→ Work to be completed
In the listing below, find the line containing "Expand the 用户群组" and the line containing "Given: Click the folder". Repeat exactly those two lines and every line between them.
++++ Records for the exercise
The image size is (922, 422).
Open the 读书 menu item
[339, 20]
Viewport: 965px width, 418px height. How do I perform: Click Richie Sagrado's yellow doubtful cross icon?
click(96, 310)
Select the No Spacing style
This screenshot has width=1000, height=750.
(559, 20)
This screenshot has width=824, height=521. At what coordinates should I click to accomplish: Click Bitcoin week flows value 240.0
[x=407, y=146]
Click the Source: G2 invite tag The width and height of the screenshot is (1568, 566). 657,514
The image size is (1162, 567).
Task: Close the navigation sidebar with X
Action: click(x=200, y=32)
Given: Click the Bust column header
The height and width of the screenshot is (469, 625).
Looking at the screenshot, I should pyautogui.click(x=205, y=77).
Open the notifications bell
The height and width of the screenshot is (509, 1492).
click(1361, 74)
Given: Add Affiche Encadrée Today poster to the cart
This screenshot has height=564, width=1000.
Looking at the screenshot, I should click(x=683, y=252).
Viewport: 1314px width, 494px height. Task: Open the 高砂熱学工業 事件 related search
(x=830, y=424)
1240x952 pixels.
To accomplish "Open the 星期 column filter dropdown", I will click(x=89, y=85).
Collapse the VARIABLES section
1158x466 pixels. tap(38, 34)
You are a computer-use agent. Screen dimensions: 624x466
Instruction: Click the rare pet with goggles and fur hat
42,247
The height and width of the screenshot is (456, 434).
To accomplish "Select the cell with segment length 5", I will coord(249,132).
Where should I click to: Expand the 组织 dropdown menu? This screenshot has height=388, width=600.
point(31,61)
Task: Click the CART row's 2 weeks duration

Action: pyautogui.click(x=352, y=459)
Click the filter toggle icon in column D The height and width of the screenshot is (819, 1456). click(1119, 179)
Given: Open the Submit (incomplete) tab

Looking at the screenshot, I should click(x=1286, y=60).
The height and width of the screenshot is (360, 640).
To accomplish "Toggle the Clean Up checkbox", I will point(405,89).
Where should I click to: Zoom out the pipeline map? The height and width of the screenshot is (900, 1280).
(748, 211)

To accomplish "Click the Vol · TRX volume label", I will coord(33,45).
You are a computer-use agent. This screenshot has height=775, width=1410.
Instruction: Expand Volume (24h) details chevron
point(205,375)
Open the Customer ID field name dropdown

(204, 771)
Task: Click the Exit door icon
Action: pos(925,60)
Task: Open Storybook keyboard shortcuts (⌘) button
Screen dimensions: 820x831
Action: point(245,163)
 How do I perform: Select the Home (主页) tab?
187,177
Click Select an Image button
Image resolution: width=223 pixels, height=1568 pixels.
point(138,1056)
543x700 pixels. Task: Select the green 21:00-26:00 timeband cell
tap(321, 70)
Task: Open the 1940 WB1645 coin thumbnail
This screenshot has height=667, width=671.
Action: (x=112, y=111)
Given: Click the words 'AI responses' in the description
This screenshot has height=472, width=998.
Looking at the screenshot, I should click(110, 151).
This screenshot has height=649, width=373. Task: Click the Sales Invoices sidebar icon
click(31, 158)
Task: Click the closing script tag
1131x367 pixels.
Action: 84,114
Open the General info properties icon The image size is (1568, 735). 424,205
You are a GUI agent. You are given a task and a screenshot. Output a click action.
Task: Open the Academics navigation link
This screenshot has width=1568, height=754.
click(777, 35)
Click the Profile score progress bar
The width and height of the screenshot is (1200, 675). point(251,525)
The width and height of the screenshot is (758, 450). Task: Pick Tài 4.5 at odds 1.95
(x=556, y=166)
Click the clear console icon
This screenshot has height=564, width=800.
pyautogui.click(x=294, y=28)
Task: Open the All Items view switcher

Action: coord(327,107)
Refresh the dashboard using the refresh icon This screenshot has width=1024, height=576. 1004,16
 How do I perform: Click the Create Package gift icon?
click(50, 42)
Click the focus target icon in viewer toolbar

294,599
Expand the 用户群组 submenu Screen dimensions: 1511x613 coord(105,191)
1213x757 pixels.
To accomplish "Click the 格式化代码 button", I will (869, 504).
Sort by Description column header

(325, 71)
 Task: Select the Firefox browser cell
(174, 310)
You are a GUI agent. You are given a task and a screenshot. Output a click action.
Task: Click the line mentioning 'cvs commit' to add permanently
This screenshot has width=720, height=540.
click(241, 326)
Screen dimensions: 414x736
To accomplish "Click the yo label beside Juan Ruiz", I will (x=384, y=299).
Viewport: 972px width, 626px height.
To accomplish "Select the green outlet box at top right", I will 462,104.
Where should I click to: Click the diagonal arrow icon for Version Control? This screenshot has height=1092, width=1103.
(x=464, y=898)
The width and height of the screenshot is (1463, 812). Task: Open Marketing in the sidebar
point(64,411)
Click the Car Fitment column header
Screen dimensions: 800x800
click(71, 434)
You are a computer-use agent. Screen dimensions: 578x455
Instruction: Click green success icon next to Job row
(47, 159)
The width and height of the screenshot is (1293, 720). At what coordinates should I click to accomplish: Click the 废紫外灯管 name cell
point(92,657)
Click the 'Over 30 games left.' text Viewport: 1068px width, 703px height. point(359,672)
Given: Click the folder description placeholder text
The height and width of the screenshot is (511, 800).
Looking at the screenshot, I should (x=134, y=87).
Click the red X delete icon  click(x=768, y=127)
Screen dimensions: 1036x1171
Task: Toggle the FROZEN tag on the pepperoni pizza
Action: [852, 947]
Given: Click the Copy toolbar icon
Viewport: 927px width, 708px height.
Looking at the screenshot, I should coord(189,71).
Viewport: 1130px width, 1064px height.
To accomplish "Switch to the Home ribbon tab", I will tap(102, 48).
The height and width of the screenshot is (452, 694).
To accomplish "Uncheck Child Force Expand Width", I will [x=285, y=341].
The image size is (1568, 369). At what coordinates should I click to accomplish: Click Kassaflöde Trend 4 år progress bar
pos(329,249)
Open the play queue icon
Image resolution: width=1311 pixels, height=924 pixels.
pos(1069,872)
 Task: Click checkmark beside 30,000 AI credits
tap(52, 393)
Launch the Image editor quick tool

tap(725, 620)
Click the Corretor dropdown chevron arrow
++++++++
→ Output of the exercise
Expand the 用户群组 submenu Screen dimensions: 1511x613 coord(105,191)
1213x757 pixels.
To accomplish "Click the 格式化代码 button", I will (869, 504).
Sort by Description column header

(325, 71)
 Task: Select the Firefox browser cell
(174, 310)
You are a GUI agent. You are given a task and a screenshot. Output a click action.
Task: Click the line mentioning 'cvs commit' to add permanently
This screenshot has width=720, height=540.
click(241, 326)
Screen dimensions: 414x736
To accomplish "Click the yo label beside Juan Ruiz", I will (x=384, y=299).
Viewport: 972px width, 626px height.
To accomplish "Select the green outlet box at top right", I will 462,104.
Where should I click to: Click the diagonal arrow icon for Version Control? This screenshot has height=1092, width=1103.
(x=464, y=898)
The width and height of the screenshot is (1463, 812). Task: Open Marketing in the sidebar
point(64,411)
Click the Car Fitment column header
Screen dimensions: 800x800
click(71, 434)
You are a computer-use agent. Screen dimensions: 578x455
Instruction: Click green success icon next to Job row
(47, 159)
The width and height of the screenshot is (1293, 720). At what coordinates should I click to accomplish: Click the 废紫外灯管 name cell
point(92,657)
Click the 'Over 30 games left.' text Viewport: 1068px width, 703px height. point(359,672)
Given: Click the folder description placeholder text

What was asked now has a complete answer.